## Goal of the exercise
Determine how many lines in the records hold "computer", and give that number with nothing added.

## Input records
────────────────

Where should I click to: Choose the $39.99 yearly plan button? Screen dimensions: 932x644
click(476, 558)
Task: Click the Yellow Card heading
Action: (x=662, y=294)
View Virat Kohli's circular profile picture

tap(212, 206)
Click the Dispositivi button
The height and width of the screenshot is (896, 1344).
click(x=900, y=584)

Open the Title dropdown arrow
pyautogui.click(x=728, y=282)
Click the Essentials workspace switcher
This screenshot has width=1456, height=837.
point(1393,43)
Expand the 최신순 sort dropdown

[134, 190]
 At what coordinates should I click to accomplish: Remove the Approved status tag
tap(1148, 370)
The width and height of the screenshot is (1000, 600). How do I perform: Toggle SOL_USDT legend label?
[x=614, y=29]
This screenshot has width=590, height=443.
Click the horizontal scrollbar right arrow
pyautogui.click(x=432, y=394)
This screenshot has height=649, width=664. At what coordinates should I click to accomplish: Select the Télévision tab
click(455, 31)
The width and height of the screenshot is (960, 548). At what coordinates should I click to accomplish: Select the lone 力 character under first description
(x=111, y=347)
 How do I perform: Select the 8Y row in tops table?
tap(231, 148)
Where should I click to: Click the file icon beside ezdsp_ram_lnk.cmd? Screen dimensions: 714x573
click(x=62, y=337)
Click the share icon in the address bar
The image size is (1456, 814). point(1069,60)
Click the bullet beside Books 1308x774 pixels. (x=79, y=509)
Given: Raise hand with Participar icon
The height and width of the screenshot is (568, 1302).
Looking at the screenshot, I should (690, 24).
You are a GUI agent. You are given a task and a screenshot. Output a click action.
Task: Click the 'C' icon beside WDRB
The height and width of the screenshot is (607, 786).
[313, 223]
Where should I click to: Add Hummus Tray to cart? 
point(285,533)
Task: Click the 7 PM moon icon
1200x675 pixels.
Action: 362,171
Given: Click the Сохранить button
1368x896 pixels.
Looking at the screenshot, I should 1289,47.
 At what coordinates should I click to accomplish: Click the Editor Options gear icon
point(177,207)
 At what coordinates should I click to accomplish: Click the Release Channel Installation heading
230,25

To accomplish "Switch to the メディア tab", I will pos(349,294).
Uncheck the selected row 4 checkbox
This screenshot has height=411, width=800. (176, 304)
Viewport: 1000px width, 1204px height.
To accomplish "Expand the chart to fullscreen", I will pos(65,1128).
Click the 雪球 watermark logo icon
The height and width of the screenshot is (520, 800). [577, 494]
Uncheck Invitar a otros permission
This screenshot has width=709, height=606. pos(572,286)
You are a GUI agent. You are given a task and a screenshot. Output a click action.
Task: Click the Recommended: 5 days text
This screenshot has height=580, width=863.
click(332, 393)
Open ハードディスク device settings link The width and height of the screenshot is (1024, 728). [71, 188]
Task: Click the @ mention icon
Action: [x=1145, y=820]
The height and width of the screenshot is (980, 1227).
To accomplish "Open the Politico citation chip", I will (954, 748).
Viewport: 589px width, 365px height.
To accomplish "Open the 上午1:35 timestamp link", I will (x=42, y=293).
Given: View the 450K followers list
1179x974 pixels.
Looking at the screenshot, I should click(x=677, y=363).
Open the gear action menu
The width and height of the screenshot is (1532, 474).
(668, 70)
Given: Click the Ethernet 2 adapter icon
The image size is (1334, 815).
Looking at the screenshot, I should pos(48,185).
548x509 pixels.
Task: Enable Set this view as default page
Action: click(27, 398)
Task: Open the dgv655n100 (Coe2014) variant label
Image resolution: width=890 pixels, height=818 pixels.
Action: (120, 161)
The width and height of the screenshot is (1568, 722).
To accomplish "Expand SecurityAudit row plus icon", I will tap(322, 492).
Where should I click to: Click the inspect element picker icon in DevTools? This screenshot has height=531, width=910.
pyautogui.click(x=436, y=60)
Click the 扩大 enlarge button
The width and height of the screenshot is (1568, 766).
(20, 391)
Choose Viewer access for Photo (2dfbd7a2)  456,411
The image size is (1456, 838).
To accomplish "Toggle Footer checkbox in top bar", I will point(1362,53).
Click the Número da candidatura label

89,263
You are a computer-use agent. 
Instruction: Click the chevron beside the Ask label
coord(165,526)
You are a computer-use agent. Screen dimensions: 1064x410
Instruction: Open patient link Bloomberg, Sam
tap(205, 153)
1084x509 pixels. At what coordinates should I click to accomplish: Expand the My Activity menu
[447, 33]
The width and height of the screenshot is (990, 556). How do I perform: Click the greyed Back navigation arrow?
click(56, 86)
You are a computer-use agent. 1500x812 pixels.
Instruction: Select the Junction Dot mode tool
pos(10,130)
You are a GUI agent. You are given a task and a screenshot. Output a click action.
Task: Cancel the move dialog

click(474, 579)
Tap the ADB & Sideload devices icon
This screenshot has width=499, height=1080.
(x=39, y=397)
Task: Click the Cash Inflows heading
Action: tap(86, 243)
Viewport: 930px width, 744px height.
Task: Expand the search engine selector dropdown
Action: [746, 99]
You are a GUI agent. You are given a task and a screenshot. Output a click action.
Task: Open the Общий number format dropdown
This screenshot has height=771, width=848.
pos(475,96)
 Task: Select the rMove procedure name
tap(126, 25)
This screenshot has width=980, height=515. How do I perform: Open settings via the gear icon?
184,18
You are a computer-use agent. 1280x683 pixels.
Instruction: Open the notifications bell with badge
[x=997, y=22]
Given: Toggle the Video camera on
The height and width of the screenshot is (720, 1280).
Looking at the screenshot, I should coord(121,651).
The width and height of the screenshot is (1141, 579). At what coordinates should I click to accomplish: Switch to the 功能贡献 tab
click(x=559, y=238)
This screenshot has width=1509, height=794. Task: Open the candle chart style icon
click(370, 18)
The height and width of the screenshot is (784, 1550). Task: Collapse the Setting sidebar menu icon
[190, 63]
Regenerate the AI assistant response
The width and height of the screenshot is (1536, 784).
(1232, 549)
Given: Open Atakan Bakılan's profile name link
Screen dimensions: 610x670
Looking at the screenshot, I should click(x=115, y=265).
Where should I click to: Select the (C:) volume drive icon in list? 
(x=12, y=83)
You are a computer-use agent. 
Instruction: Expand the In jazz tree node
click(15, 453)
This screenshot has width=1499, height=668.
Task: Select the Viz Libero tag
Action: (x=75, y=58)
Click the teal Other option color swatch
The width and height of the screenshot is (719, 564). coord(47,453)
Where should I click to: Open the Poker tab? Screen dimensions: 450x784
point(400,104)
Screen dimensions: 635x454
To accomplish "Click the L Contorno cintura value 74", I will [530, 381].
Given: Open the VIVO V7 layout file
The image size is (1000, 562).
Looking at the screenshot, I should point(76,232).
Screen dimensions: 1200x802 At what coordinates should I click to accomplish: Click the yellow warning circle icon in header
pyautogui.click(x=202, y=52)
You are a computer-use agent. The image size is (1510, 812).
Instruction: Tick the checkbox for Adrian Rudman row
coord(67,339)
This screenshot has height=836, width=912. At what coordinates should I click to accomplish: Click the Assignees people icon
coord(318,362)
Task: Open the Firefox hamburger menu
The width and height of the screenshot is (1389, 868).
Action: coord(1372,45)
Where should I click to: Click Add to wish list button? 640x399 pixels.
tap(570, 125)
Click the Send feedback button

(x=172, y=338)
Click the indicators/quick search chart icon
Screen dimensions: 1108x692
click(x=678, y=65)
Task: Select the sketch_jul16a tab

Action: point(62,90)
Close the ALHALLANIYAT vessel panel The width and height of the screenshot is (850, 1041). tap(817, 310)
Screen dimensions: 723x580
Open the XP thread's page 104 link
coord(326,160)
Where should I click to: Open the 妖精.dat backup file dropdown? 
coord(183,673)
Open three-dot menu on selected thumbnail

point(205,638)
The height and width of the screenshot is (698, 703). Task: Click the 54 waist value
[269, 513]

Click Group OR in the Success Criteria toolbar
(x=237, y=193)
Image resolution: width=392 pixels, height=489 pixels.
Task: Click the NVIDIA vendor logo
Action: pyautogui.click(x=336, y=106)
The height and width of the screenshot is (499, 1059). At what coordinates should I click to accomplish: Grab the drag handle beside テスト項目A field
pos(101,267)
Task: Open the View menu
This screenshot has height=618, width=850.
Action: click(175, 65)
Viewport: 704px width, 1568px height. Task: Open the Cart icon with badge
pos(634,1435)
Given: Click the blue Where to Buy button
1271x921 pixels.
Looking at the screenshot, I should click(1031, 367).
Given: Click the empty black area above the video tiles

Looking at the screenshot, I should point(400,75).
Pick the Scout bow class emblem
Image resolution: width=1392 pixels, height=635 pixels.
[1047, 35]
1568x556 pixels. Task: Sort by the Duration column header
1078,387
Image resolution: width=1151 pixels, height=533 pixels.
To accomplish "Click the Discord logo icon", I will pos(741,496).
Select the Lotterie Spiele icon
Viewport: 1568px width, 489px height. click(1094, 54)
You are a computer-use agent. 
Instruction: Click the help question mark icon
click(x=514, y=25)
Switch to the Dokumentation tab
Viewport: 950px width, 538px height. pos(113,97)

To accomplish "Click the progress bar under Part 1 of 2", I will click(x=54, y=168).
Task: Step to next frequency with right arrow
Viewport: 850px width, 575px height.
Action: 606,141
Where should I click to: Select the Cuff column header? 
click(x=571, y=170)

────────────────

## Solution
7